This is a condensed and edited version of a very interesting discussion on the window by Ray Brown in Stained Glass Australia: Historical Stained Glass Windows. Where necessary, the original footnotes have been incorporated. We are very grateful to Ray for allowing us to draw on his material. Photographs © Ray Brown, all rights reserved. [Click on the images to enlarge them]. — Jacqueline Banerjee>
East Window, at St John the Baptist, Buckland, Tasmania, by Michael O'Connor, featuring the crucifixion of Jesus in the top tracery light, Mary and St John the Evangelist on either side in the lower tracery lights, and the life and death of St John the Baptist in the three main panels below. Nothing is very remarkable in this, except, as Ray Brown says, "the gory graphical detail of St John’s beheading." Not only is a soldier holding the severed head by the hair as he places it on a platter, in fulfilment of Salome's request, but the headless torso is seen on the ground, blood still pouring from the severed neck. Both the origins and the quality of this window have produced an extraordinary amount of controversy over many years.
As for its provenance, Brown describes and dismisses various myths surrounding O'Connor's work in the church — for example, that the stained glass came from pre-Reformation days — and quotes from A.L. Wayn of Lower Sandy Bay who stated in The Mercury, Hobart, on 5 January 1935 that the maker was, in fact, "O’Connor, of Berners Street, London" (8). Brown firmly supports this statement by citing an article about the church consecration published in the Hobart Courier of 23 January 1850, to the effect that "a large eastern window of three lights, and a smaller one of two lights in the northern side.... are filled with stained glass, the work of Mr. O’Connor, a London artist…" (2). Brown is, in fact, able to provide further proof of this in another letter in The Mercury, from 28 January 1935, in which the correspondent refers to "a letter written from London by [the first incumbent] Mr Cox to the Bishop in which he says: 'I have placed an order for the east window with the respectable and well-known firm of O’Connor'" (6).
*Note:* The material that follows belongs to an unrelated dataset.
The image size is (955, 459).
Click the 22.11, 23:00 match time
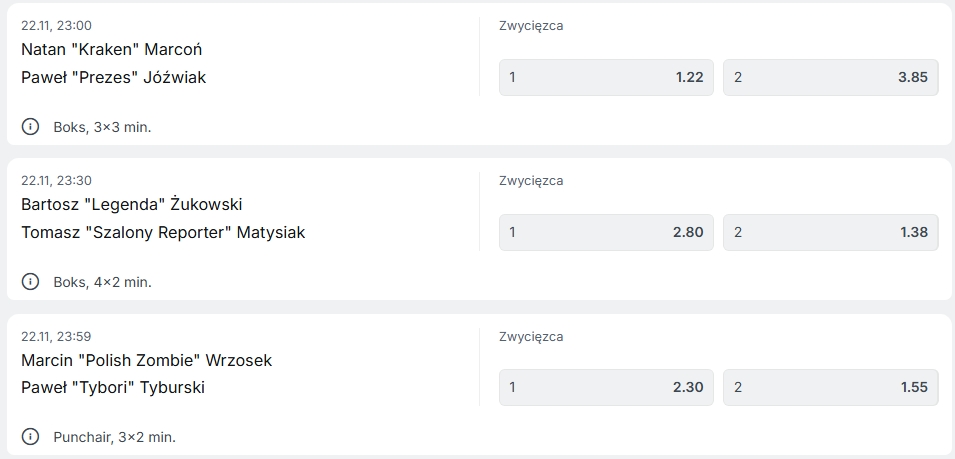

Even the repairs to the glass became a matter of argument, again resolved by Brown, who found that they were effected in 1904 by stained glass firm in Tasmania itself.
The quality of the glass has also provoked debate. A write-up of Buckland in The Mercury of 4 April 1933 complained, "No painter would be permitted to show in any modern exhibition such distorted, angular, cramped, ridiculous figures, as our newest stained glass windows present to the eyes of wondering congregations" (12). But to another visitor, its beautiful colouring seems to have been result of using "crushed gems" (see The Advertiser, Friday 28 July 1950: 4). Brown is more sympathetic to the latter point of view, pointing out that indeed "ground glass, various minerals, such as cobalt, and even silver and gold are amongst the many materials that are sometimes used in small amounts to create certain colours and effects during the painting and firing process of the glass."
It is surprising that there was so much speculation about this stained glass, over such a long period, and wonderful that evidence was brought forward to settle its origins, even if different opinions are still entertained about the depiction of its figures.